Introduction
This document describes ACI Faults F3545/F3544 and the possible steps in order to help mitigate the issue.
F3545: Policy CAM Programming for Contracts
The fault F3545 occurs when the switch fails to activate a contract rule (zoning rule) due to either a hardware or software programming failure. If you see this, it is because the policy Content Addressable Memory (CAM) is full and no more contracts can be deployed on the switch, and a different set of contracts can deploy after a reboot or upgrade.
This can lead to services that used to work before an upgrade beginning to fail after an upgrade or a switch clean reload.
Note that the same fault can occur for other reasons, such as an unsupported type of filter in the contract(s) instead of policy CAM usage. For instance, first-generation ACI switches support EtherType IP but not IPv4 or IPv6 in contract filters.
When this fault is present, check the Operations > Capacity Dashboard > Leaf Capacity
in the APIC GUI for policy CAM usage. You can also execute this command on the leaf in order to get the current policy count.
vsh_lc -c "show plat internal hal health-stats" | grep -A 7 "Policy stats"
You can also run the moquery (moquery -c faultInst -f 'fault.Inst.code=="F3545"') on the CLI of any APIC in order to check if these faults exist on the system. The faults are visible within the GUI as well.
Fault Example (F3545: Zoning Rule Programming Failure)

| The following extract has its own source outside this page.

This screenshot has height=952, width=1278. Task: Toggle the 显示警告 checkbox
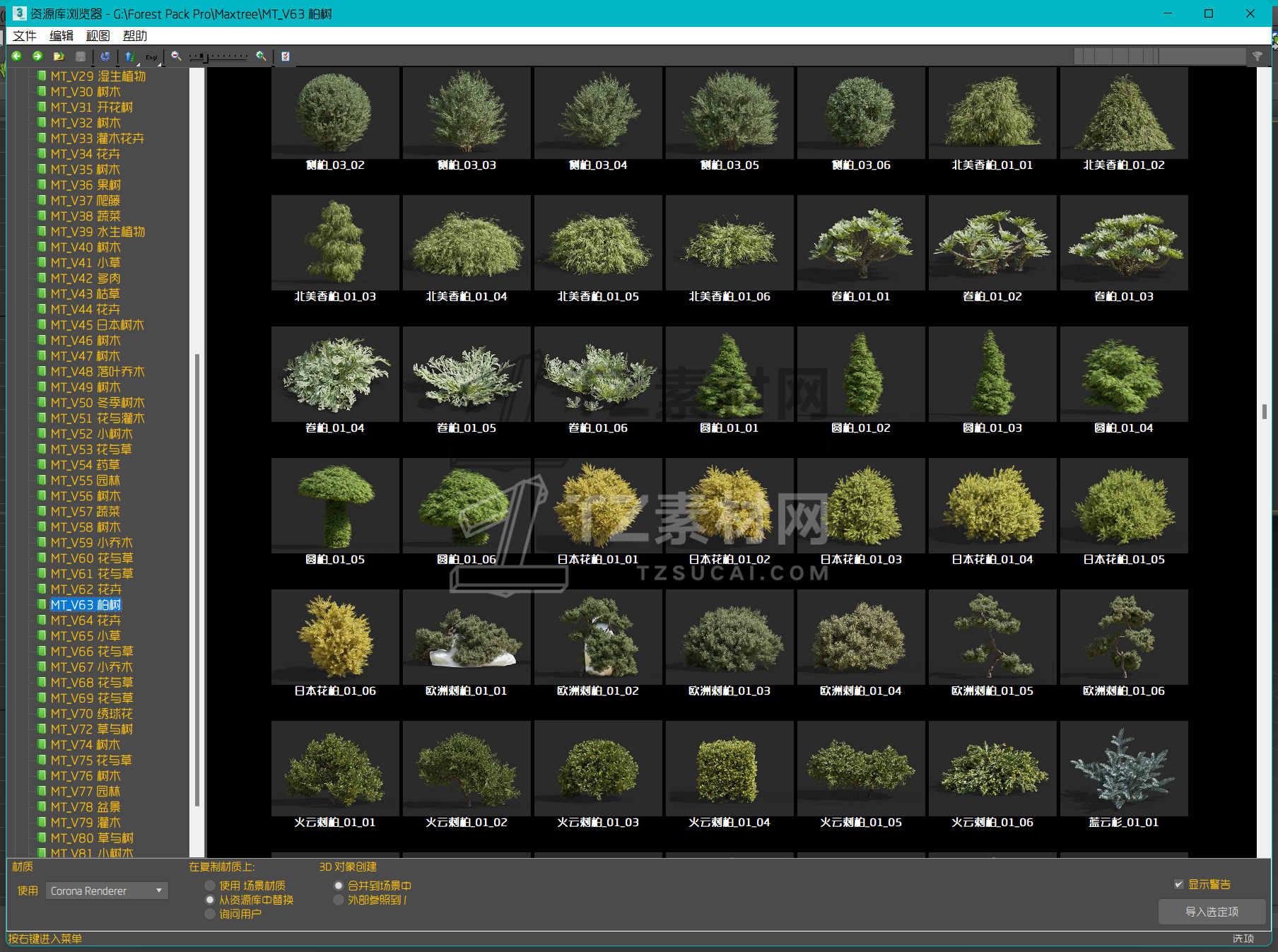[1178, 884]
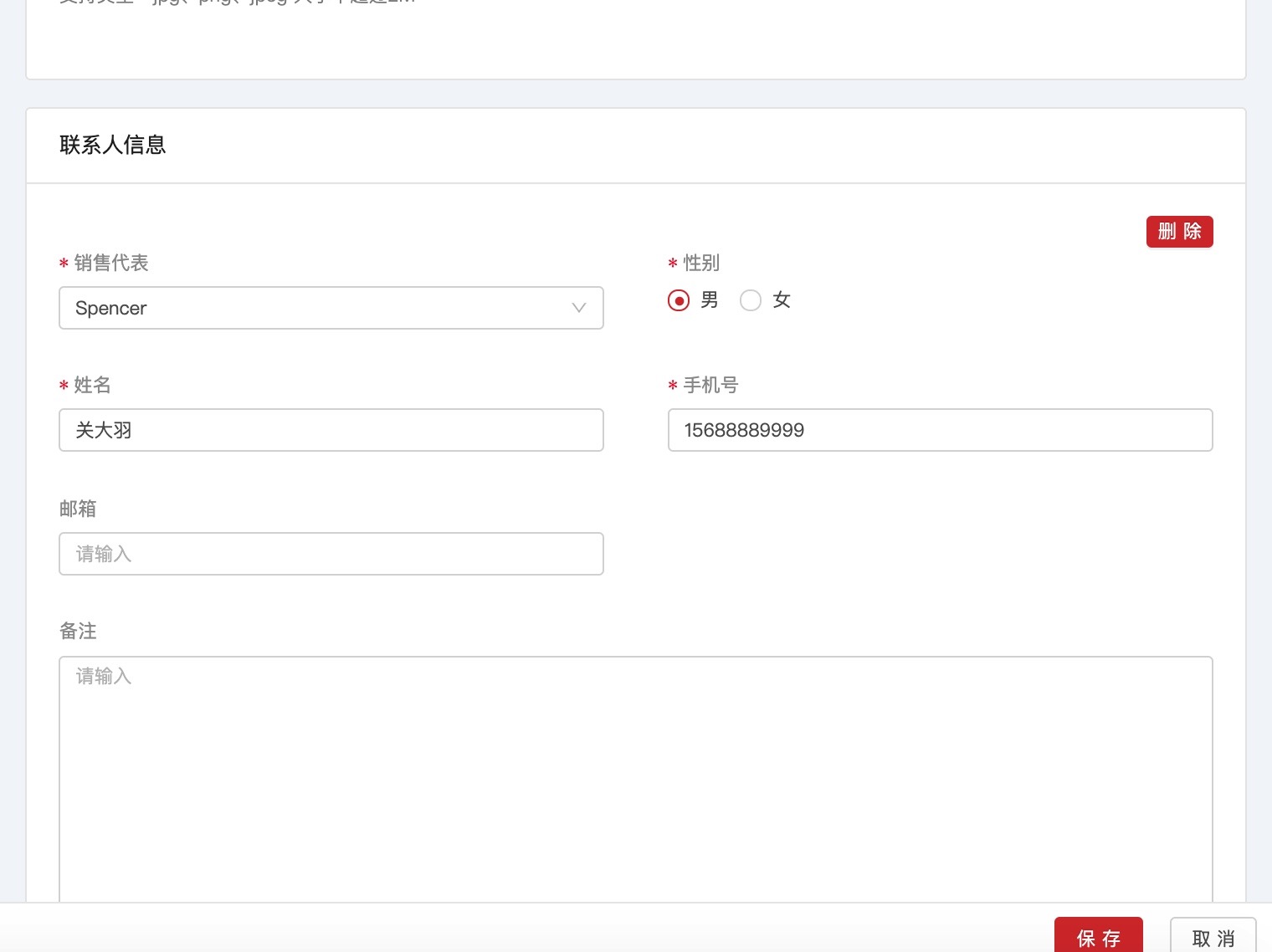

The next output shows an example of node 101 with programming failure for 266 contract rules (zoneRuleFailed). Although it also shows the programming failure of L3Out subnets (pfxRuleFailed) in the changeSet, a separate fault F3544 is raised for that.
apic1# moquery -c faultInst -f 'fault.Inst.code=="F3545"'
Total Objects shown: 1
# fault.Inst
code : F3545
ack : no
annotation :
cause : actrl-resource-unavailable
changeSet : pfxRuleFailed (New: 80), zoneRuleFailed (New: 266)
childAction :
created : 2020-02-26T01:01:49.256-05:00
delegated : no
descr : 266 number of Rules failed on leaf1
dn : topology/pod-1/node-101/sys/actrl/dbgStatsReport/fault-F3545
domain : infra
extMngdBy : undefined
highestSeverity : major
lastTransition : 2020-02-26T01:03:59.849-05:00
lc : raised
modTs : never
occur : 1
origSeverity : major
prevSeverity : major
rn : fault-F3545
rule : actrl-stats-report-zone-rule-prog-failed
severity : major
status :
subject : hwprog-failed
type : operational
uid :
F3544: L3Out Subnets Programming for Contracts (F3544)
The fault F3544 occurs when the switch fails to activate an entry in order to map a prefix to pcTag due to either a hardware or software programming failure.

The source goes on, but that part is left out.